Michelle Gelfand, uma socióloga da Universidade de Maryland, conduziu uma extensa pesquisa sobre o que ela chama de culturas “rígidas” versus “flexíveis”, criadores de regras versus violadores de regras. Culturas rígidas são controladas por regras rigorosas, marcadas por profunda solidariedade social, mas com pouco espaço para inovações individuais; como no Japão. Culturas flexíveis são o oposto — regras são apenas o começo de uma negociação, em que os indivíduos se colocam à parte ou à frente do grupo e a inovação floresce; como na Itália.

Muitos fatores moldam uma cultura: história, geografia, demografia, economia e política, para citar apenas alguns. Ainda assim, Gelfand descobre que os grupos em vulnerabilidade — seja em nível familiar, local ou nacional — se tornam mais rígidos. Considere os muitos pais afro-americanos que não toleram discussão quando se trata de seus filhos obedecerem às regras de alguma autoridade, seja um professor, um empregador ou um policial — instituição que ainda é esmagadoramente branca. Como Kiese Laymon conta, sua mãe, uma cientista política em Jackson, Mississippi, insistiu que ele fosse “excelente, disciplinado, elegante, emocionalmente contido, limpo e perfeito em face da supremacia branca americana”.

Agora considere quais pais encorajam, ou pelo menos toleram, correr riscos. Mark Zuckerberg abandonou Harvard, não uma faculdade qualquer, para fundar o Facebook. O Vale do Silício está cheio de jovens, a maioria homens brancos de famílias relativamente abastadas que estudaram em escolas de prestígio, e que podem se imaginar alcançando as estrelas (em parte porque não cairiam muito longe se fracassassem).

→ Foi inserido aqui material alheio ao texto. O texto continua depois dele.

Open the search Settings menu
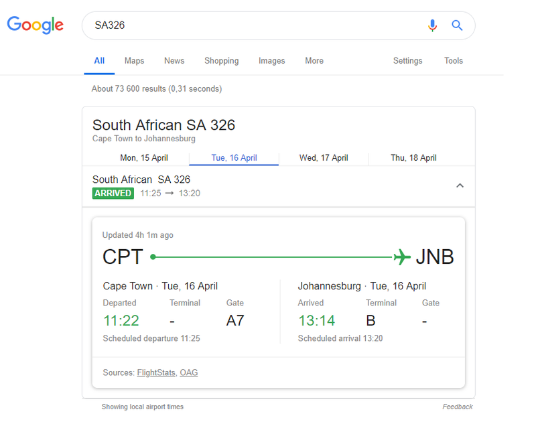The image size is (536, 424). [x=407, y=61]

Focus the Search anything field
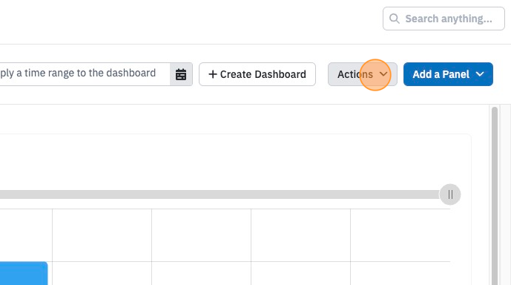(444, 19)
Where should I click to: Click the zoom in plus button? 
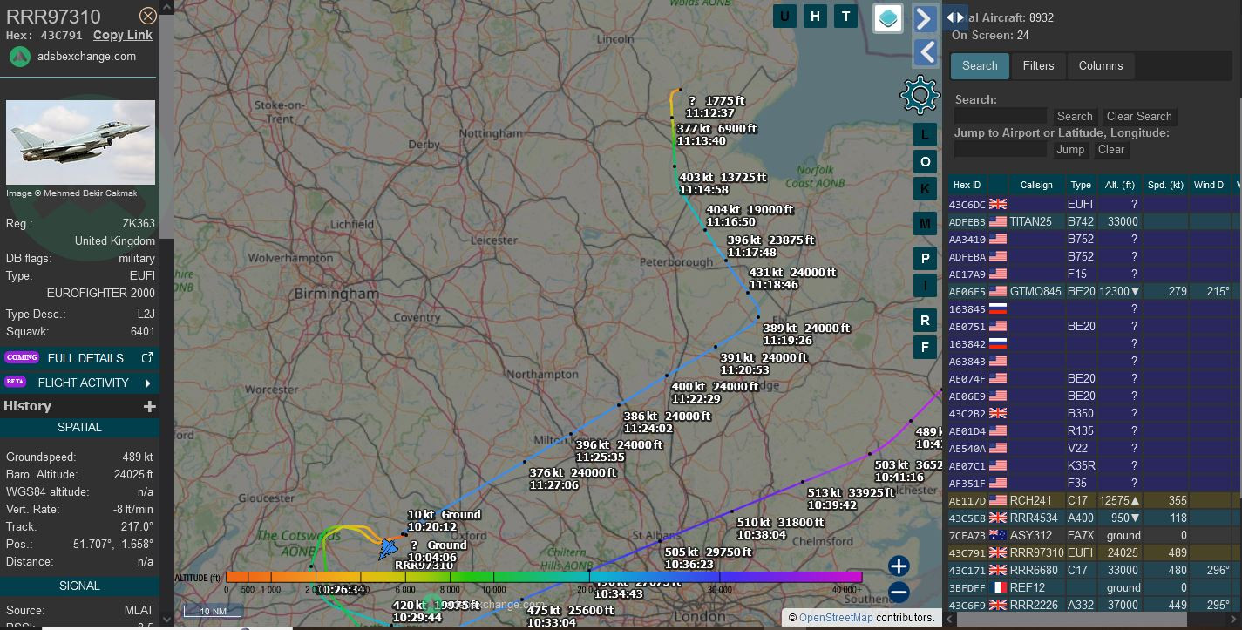899,566
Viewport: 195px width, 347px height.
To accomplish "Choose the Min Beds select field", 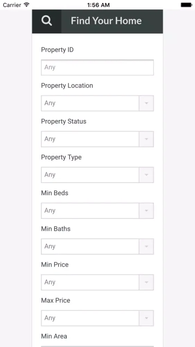I will [x=97, y=211].
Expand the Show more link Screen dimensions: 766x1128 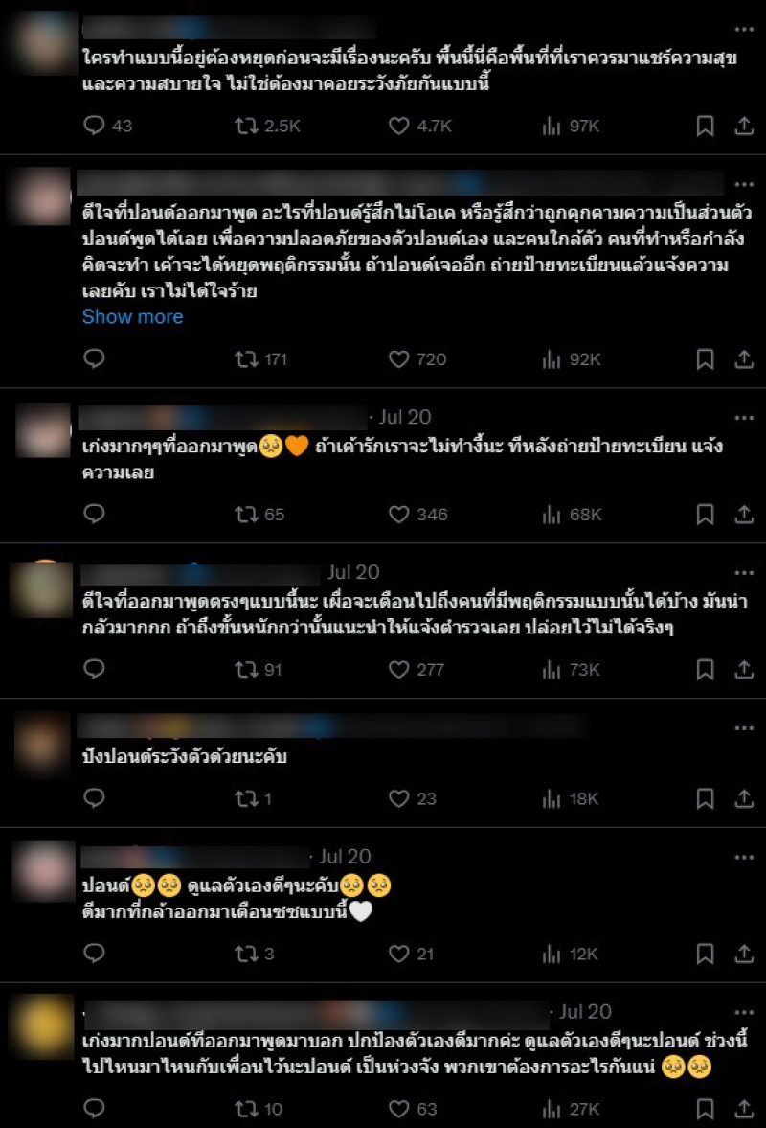tap(132, 316)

De fato, o Vale do Silício cultuou o fracasso como caminho para o aprendizado, exortando os empreendedores a “fracassar rápido” e seguir em frente para seu próximo empreendimento. O fracasso é o caminho para o aprendizado. Mas e se você não tiver economias e nenhum pai para salvá-lo? E se o fracasso significar não poder pagar o aluguel, colocar comida na mesa ou não ter assistência médica? Não apenas perdendo o emprego, mas também a possibilidade de conseguir outro? Uma cultura pobre é uma cultura fechada. Se queremos que as pessoas quebrem as regras, inovem, acreditem que podem moldar suas próprias vidas e construam e criem algo novo, precisamos fazer com que se sintam mais seguras. Parece quase anti-americano dizer isso, mas correr riscos exige segurança.